If a line parallel to $y=-7x+3$ touches the parabola $2x^2-3x+2$ in the point $(x_0,y_0)$, what is the value of $4x_0+y_0$?

Question

I tried solving this but I've no idea how to find the point where a line of the form $y=-7x+n$ intersects a given parabola.

Hints are welcome. Don't know calculus (don't even know if it's applicable here, but either way).

Answer 1

Hint: the line $y=ax+b$ meets the parabola $y=cx^2+dx+e$ when $ax+b=cx^2+dx+e$ - can you see why?

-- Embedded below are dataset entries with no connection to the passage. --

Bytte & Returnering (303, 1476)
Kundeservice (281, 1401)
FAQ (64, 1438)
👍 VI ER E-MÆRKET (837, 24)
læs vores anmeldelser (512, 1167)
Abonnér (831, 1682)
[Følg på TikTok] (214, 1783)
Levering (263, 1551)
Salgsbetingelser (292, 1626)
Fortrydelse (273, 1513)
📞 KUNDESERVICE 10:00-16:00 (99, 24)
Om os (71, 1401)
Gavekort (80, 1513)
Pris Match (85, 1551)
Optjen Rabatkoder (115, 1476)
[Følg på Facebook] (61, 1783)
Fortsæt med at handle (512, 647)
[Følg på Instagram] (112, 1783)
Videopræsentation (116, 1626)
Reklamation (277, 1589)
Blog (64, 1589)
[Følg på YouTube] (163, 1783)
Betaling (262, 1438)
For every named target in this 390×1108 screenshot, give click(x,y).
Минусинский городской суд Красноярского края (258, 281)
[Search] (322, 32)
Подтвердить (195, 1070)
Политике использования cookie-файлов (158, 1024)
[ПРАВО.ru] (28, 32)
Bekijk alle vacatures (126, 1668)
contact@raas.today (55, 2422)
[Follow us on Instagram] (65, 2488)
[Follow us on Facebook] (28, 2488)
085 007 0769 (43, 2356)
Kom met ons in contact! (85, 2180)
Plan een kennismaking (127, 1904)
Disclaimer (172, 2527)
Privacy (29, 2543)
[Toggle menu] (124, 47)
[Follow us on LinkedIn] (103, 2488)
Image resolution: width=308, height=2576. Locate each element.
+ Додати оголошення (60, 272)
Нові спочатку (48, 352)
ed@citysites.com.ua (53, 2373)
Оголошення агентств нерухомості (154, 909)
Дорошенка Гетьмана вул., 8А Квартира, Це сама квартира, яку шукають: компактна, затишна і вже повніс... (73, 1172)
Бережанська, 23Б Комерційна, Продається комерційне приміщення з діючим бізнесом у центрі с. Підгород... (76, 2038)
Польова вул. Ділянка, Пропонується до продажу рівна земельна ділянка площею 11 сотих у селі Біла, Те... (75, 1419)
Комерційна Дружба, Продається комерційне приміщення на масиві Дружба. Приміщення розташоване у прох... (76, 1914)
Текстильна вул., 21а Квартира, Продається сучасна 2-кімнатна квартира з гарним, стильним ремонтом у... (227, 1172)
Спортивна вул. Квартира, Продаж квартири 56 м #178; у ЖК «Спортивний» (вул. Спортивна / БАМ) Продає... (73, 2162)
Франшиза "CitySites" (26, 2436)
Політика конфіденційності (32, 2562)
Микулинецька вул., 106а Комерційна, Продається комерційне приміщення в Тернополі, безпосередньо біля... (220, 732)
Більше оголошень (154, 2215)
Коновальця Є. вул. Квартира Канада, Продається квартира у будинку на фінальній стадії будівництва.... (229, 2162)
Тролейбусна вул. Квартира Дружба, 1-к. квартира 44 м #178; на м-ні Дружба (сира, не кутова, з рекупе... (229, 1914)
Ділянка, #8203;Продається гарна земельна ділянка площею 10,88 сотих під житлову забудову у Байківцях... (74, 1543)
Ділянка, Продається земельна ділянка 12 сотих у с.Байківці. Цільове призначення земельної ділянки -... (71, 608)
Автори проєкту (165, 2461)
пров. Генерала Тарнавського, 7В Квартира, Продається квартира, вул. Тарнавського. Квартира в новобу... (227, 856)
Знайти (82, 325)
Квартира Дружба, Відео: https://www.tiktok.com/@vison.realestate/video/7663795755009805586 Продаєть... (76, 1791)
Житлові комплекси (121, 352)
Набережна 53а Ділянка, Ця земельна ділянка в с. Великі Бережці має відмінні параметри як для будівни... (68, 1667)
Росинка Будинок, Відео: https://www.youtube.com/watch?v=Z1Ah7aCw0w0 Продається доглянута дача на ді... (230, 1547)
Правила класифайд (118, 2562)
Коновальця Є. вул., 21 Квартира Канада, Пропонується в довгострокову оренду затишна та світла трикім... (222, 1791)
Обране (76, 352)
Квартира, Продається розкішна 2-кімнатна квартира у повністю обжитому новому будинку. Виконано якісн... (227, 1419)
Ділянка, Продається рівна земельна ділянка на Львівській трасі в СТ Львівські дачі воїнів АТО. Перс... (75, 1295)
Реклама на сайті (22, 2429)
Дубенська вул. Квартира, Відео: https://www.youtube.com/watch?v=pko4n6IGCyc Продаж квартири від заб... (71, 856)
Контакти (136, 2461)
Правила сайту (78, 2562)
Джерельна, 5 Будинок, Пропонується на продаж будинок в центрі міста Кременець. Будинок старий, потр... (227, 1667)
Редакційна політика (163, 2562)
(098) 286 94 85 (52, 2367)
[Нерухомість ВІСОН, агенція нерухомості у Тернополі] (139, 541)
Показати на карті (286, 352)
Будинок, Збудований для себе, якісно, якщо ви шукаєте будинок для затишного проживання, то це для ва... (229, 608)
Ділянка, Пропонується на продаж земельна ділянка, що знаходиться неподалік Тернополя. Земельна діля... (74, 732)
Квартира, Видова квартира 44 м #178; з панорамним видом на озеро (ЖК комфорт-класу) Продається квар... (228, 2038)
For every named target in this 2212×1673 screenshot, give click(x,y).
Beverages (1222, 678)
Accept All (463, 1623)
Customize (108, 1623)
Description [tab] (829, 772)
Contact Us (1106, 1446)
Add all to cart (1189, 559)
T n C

Second hint: the tangent to a parabola meets it at just one point as you will see from a simple sketch

Answer 2

The slope of the tangent line to the parabola at $(x_0,y_0)$ is given by $4x_0-3$, but this should be $-7$. Thus $x_0=-1$. This gives $y_0=2(-1)^2-3(-1)+2=7$. Now you can compute $4x_0+y_0$.

I didn't read your comment about calculus: so here is one without calculus:

Let the tangent line be $y=-7x+b$, then the intersection with parabola can be computed as: $$-7x+b=2x^2-3x+2.$$ This leads to $$2x^2+4x+(2-b)=0.$$ For tangency it should have equal roots, thus discriminant $4^2-8(2-b)=0$. Now you get your $b$ and you can compute $(x_0,y_0)$ from here.